“Nessuno usi la religione a fini di voto”: questa la sentenza emessa dalla Corte suprema indiana in merito all’utilizzo del proprio credo, da parte dei politici, al fine di ottenere un numero superiore di votanti alle elezioni. Un pronunciamento che rappresenta una novità assoluta in India dove, al netto di una costituzione volta alla tutela di tutti i cittadini, senza distinzioni fra minoranze e maggioranze etnico-religiose, un altro decreto emanato dalla stessa Corte, nel 1995, riconosceva l’hindutva (o “induità”, la forma di induismo predominante in India) come uno stile di vita, piuttosto che una religione. La decisione del più alto organo giurisdizionale dello Stato peninsulare, costituisce dunque il primo tentativo di scardinare questa assodata prerogativa, in vista delle elezioni che, nel 2017, interesseranno ben 5 stati.
L’esito della votazione, ha visto tre voti contrari e quattro favorevoli, ed è stata accolta in modo particolarmente favorevole dalle minoranze locali le quali, in virtù di questa, possono aspirare a una maggiore equità elettorale: a partire dalle prossime campagne elettorali, infatti, qualunque politico tenti di procacciarsi voti perpetrando motivazioni a sfondo religioso, di casta o di comunità, adotterà una “pratica corrotta”. Come stabilito dai giudici, infatti, “l’esercizio del voto è una pratica laica, mentre il rapporto tra l’uomo e Dio è una scelta individuale. Allo Stato è proibito chiedere fedeltà in una simile attività”. Recentemente, ossia in occasione delle elezioni politiche del 2014 (le ultime, finora), lo stesso primo ministro, Narendra Modi, utilizzò più o meno direttamente, la sua fede induista come punto di forza, creando un precedente politico e “indebolendo il tessuto sociale laico della nostra repubblica”, come sostenuto da Ram Puniyani, presidente del Center for study of society and secularism di Mumbai.
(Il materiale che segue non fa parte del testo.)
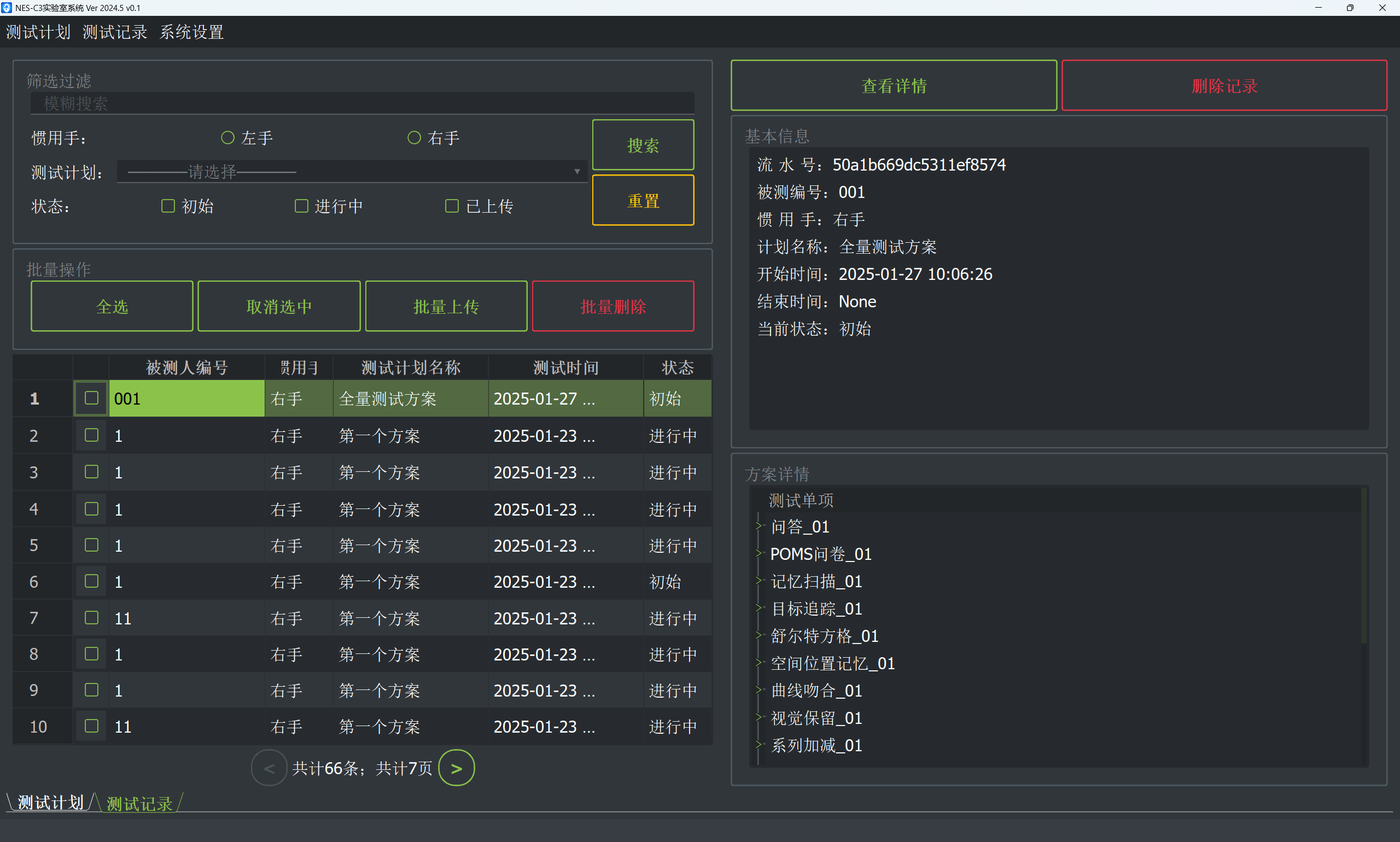The image size is (1400, 842).
Task: Click the 搜索 button
Action: (643, 145)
Qualche dubbio, però, resta: la nuova sentenza, in effetti, non si esprime direttamente in merito al precedente pronunciamento il quale, di fatto, andava indirettamente a favorire la pratica dell’hindutva per fini politici: a conti fatti, un’eventuale applicazione di tale metodo non potrebbe, nel caso, incontrare un ostacolo normativo. Una situazione che lascia più di qualche perplessità, come testimoniato da John Dayal, giornalista e attivista cattolico, all’Agenzia fides: “Il giudizio della Corte Suprema dell’India sembra incompleto in quanto lascia aperta l’opportunità di mischiare religione e politica, dato che non delegittima apertamente il verdetto a favore dell’hindutva”. Fermo restando sulla portata storica della sentenza, la questione presenta ancora qualche punto debole, legato, oltre che alle osservazioni sulla mancata chiarezza in merito sul decreto del 1995, sulle possibilità che questa decisione venga davvero applicata, spodestando una tradizione storica protrattasi fino a oggi. D’altronde, il banco di prova delle elezioni non è molto lontano: in quell’occasione, probabilmente, il quadro della situazione potrà apparire più chiaro.